### PROBLEM
Each of the records below must be reproduced verbatim.
===== RECORDS SHOWN =====
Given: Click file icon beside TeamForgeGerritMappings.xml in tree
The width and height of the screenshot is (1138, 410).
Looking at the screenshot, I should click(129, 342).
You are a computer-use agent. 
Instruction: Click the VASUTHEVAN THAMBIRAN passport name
=====
### ANSWER TO THIS PROBLEM
Given: Click file icon beside TeamForgeGerritMappings.xml in tree
The width and height of the screenshot is (1138, 410).
Looking at the screenshot, I should click(129, 342).
You are a computer-use agent. 
Instruction: Click the VASUTHEVAN THAMBIRAN passport name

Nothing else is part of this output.